• _Directions for this task_
Can you carry on the personal account of living with alopecia below, picking up right after its last sentence?

• _Reading text_
◇ ◇ ◇ ◇ ◇ ◇ ◇
I have been a sufferer of alopecia for 12 years I think. I am not sure what caused it but, I was in denial about having an issue for many years.

I always used to have hair extensions plaited into my hair in my 20's and early 30's. I am not sure at what age I recognised my hair was thinning, think it was my early 30's but I had to change having my hair plaited as my hair became very weak and I developed bald patches at the front of my scalp. I sought some advice from a hair specialist in Leicester and she advised me to see my GP but in the meantime, she offered me weaves as a way to cover the patches up. She also advised me to take pictures of my hair so I could monitor loss overtime.

If I had not been advised to take pictures I may have never accepted that there was something wrong. After my first weave I was hooked as I had found another way to hide my patchy scalp and I felt great. I ignored the advice to go and see a doctor and just continued having weaves. I am not sure how much you know about weaves but this is where I had my hair plaited into cornrows and then the human hair was stitched to my own hair and then styled. She had developed a special mesh that was stitched across my bald patch that the extensions could be attached to.

This continued for another few years until one day my hairdresser said she could no longer stitch the hair to mine because the bald patch at the front was so large. I don’t remember hearing much of the conversation, all I heard was "you will have to have your hair natural and I will show you how to style it". I felt sick and panicked at the thought of not being able to cover it up. I got in the car and drove home, the one-hour drive gave me time to figure out what to do and I knew I had to go and see my GP for some help. I decided to wear my hair naturally to reduce the stress on it whilst I waited for the appointment to come.
◇ ◇ ◇ ◇ ◇ ◇ ◇
• _Extracted information_
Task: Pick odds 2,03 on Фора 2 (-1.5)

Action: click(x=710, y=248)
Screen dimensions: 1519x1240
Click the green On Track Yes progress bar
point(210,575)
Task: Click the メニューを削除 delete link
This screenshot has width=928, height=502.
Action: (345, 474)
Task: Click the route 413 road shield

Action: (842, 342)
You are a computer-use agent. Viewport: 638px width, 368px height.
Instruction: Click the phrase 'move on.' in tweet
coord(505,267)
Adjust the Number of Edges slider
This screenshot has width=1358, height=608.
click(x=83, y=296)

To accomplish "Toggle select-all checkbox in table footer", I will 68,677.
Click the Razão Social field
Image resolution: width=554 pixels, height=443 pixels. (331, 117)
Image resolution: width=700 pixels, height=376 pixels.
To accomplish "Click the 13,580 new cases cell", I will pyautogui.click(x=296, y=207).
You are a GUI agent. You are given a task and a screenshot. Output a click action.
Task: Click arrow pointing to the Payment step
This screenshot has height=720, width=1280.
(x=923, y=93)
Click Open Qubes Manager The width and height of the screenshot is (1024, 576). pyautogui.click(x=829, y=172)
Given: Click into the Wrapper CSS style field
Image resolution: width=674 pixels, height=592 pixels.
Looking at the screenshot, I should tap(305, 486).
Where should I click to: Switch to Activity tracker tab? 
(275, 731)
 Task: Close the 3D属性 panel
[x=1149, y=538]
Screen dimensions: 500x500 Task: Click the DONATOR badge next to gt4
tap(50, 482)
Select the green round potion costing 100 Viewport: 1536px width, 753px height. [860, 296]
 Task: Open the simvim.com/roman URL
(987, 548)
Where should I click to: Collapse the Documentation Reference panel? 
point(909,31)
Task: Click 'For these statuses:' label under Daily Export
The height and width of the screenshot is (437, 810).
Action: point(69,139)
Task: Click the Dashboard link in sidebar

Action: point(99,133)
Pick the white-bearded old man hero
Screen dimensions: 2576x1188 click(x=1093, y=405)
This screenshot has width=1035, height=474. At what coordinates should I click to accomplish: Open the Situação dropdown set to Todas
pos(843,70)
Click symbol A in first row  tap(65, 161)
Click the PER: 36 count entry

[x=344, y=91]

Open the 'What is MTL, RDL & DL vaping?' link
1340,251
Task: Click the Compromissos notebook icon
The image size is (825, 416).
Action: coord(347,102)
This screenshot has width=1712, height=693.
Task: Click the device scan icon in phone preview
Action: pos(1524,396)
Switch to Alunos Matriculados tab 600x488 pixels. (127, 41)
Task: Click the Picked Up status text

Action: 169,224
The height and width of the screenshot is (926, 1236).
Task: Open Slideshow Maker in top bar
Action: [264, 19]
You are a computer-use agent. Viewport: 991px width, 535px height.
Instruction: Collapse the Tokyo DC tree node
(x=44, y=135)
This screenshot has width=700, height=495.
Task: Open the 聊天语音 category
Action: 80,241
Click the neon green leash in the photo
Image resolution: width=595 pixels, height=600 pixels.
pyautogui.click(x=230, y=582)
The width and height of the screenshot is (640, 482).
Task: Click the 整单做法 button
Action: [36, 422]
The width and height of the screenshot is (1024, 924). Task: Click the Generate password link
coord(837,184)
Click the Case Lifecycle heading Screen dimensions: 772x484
◇ ◇ ◇ ◇ ◇ ◇ ◇
• _Answer for the task_
The appointment came and my GP (a male doctor) tried a number of the usual treatments over the next few years all varying in pain and irritation levels, creams, steroids, oral tablets, and other topical treatments. Whilst this was happening I was wearing an off-the-shelf wig, which added to the irritation of these treatments. I quickly reached breaking point and at an appointment with my GP he stated my hair loss was my fault as I had been plaiting my hair too tightly and wearing weaves. The anger began to swell inside me as I knew this not to be the case as I would never let someone plait my hair too tightly, at least not because of the pain that would cause? I broke down in tears right there and my GP not knowing what to do finally referred me to a consultant dermatologist.

I continued to wear my wig just buying new ones of exactly the same style so no one would suspect, least not the people I work with. Being a teacher, it was always my fear that my wig would fly off when trying to stop a fight or slip whilst I was teaching.

On the day of my consultant appointment I felt relieved that there may be an end in sight and over the next year I was subjected to yet more painful and irritable treatments that did not work. Eventually, I was sent for a biopsy and in October 2016 I was diagnosed with Lichen Planopilaris. The diagnosis was a relief but the words that followed will haunt me forever as I was told it was a scarring form of alopecia and my hair would never grow back again! What followed was a grieving process and over the next few months I spiralled into a form of depression. I was snappy, irritable and not a nice person to be around. My partner bore the brunt of it and in January 2017 as part of an agreed resolution, I decided to find some support. The first port of call was the internet and I researched everything I could about alopecia and stumbled upon the Alopecia UK website. I found a support group in Birmingham and registered to attend the very next meeting.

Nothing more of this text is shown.